Arctic Wolf

Arctic Wolf

Polar wolf, White wolf, Melville Island wolf

Canis lupus arctos
Population size
Life Span
7-17 yrs
75 km/h
32-70 kg
63-79 cm
0.9-1.8 m

Arctic wolves (also known as the white wolf or polar wolf) are a sub-species of grey wolves. They spend their life in the Arctic tundra, higher than the northern tree line. They are the only wolf in the world with their coloring, unique due to the environment where they live. Due to its isolation, this wolf is not under threat by habitat destruction and hunting as its southern relatives are, and is the only wolf sub-species that is not threatened.



Arctic wolves live in the Arctic regions of Greenland and North America. They live amongst the Arctic tundra on land that is covered with ice and snow except briefly in the summer months. They also occur in the Arctic region’s glacier valleys, northern rolling hills, and ice fields by shallow lakes.

Arctic Wolf habitat map


Climate zones

Habits and Lifestyle

Arctic wolves are a social species and live in packs numbering seven to eight related animals. Within the pack there is a very complex social order, and every member has its place in the dominance hierarchy. Each wolf knows its position through body posture communication. The pack’s leader is a male, and usually only he and the dominant female mate. However, all pack members share the responsibility of looking after the pups. These animals do not hibernate, because during the winter much of the species they prey on is especially active at this time. They are awake either during the day or at night, but are generally diurnal. Arctic wolves hunt in packs and then share the kill. A wolf has a few different means of communication. They howl for many reasons, such as signaling their location to other pack members or bringing members together for a hunt. A howl can also warn neighboring wolves to stay away from their territory. They use scent markings to communicate territorial boundaries, as well as their presence, to other wolves.

Group name

Diet and Nutrition

Arctic wolves are predatory carnivores and eat a wide variety of food, hunting in packs for musk-oxen and caribou. They also eat Arctic hares, lemmings, ptarmigan, and other small animals, such as nesting birds.

Mating Habits

61-63 days
5-7 pups
6 months
pup, whelp

Arctic wolves are a monogamous species and the alpha male and beta female are the only ones that are allowed to mate. Breeding takes place in winter from January to March. After gestation of 61-63 days, 5 to 7 pups are born, each weighing about a pound. The newborns are brown in color, and are helpless, being blind and deaf, and they depend upon the whole pack to protect them.

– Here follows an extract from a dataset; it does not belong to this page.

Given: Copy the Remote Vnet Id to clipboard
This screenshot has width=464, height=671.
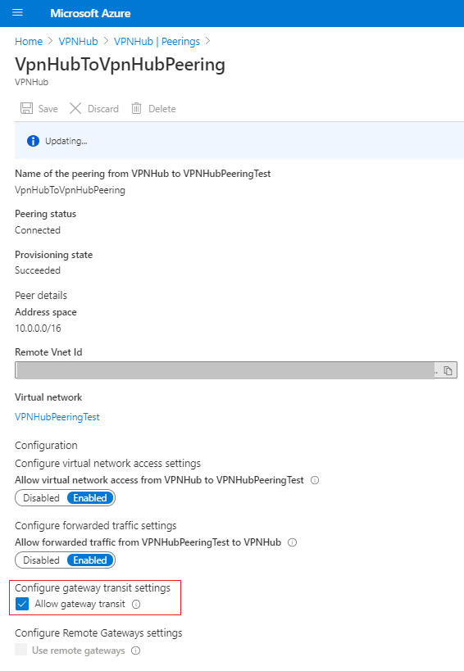Looking at the screenshot, I should pos(448,370).
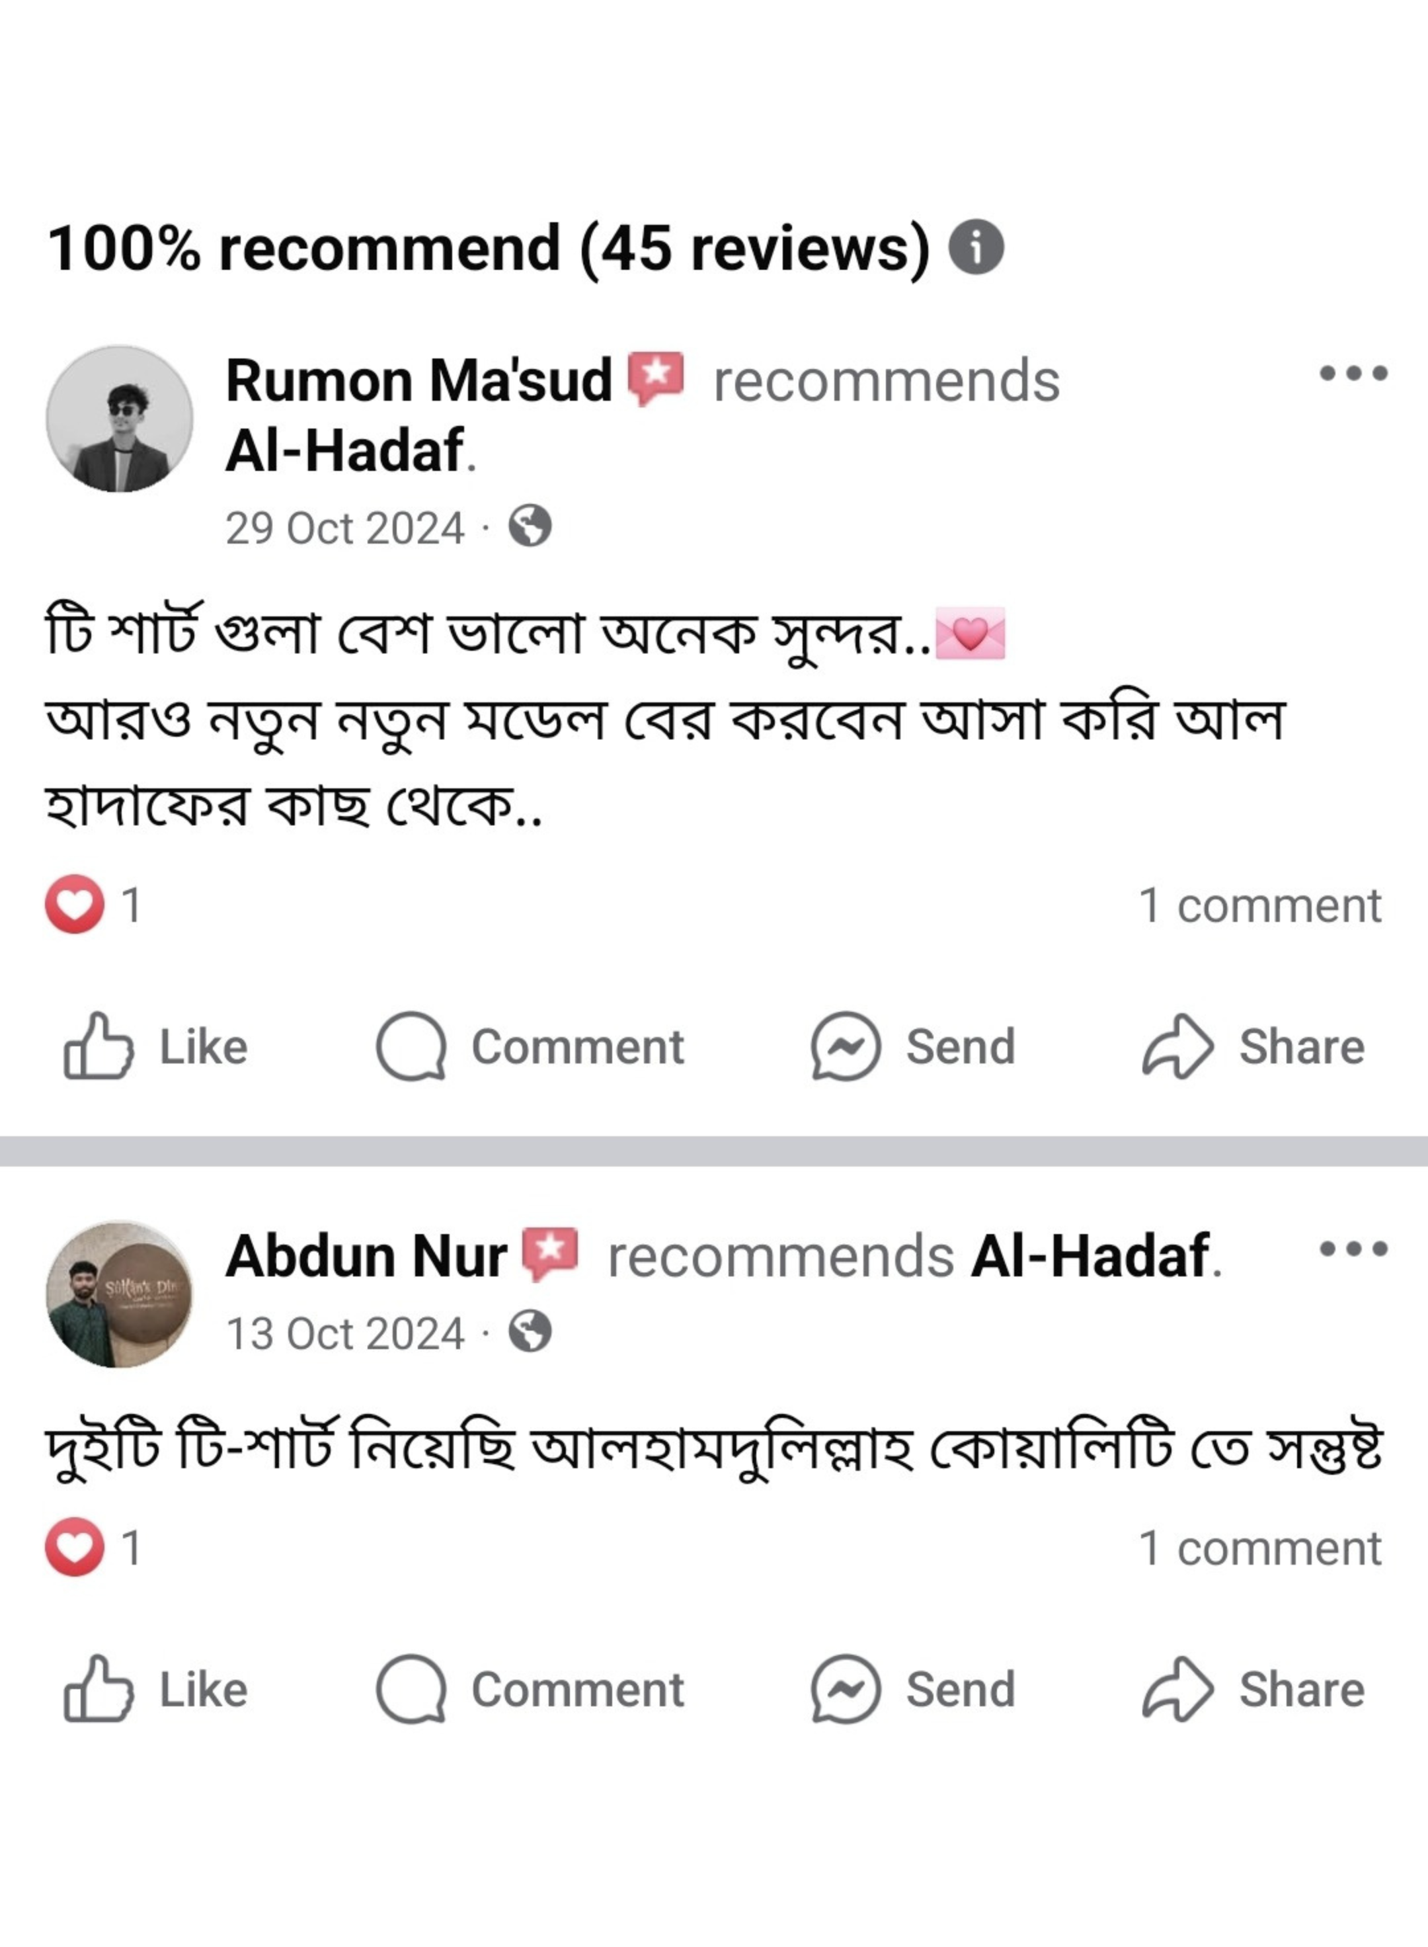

Their eyes open in about 10 days. Their mother is very protective, not allowing other pack members into the den until the pups are two weeks old. Pups are weaned after about two months. After these early stages of development, the fathers help raise the pups by teaching them to play and hunt. Pups are strong enough at six months old to travel, and will join the rest of the pack to learn survival skills. Males are sexually mature at one year old and females at about the age of two.


Population threats

Unlike other wolf species, the Arctic wolf hardly ever comes into contact with people and is not under threat by persecution or hunting. However, industrial development is a threat, an increasing number of roads, mines, and pipelines encroaching on its territory and interrupting its food supply. Another threat to this species is climate change. Recent extreme weather variations have made finding food more difficult for Arctic hares and musk-oxen to find food, causing their numbers to decline significantly, and therefore affecting this traditional food supply for the Arctic wolf.

Population number

According to the Cool Antarctica resource, the total population size of the Arctic wolf is around 200,000 individuals. Currently this species is classified as Least Concern (LC) on the IUCN Red List.

Ecological niche

As carnivorous hunters, these wolves help to control the numbers of animals such as musk-oxen, Arctic hares and caribou, as well as other animals inhabiting the region.

Fun Facts for Kids

  • When Arctic wolves hunt as a pack, one adult member will always remain behind as a puppy sitter.
  • Arctic wolves travel much further than wolves of the forest when looking for food, and they sometimes do not eat for several days.
  • The Arctic wolf can cope with sub-zero temperatures as well as 5 months of total darkness each year.
  • During the winter, these wolves grow a second layer of fur to protect themselves against the cold.
  • Like many other animals, such as domestic dogs, Arctic wolves have a mechanism that maintains their paws at a temperature lower than the body core, thus minimizing heat loss in them, although they are in contact with the frozen ground. Blood going into their paws heats blood that is leaving, preventing their core from getting cooled by the loss of heat through their feet. The feet of ducks and penguins have similar mechanisms.
  • All wolf pups are born with blue eyes, these later changing to a brown or golden color.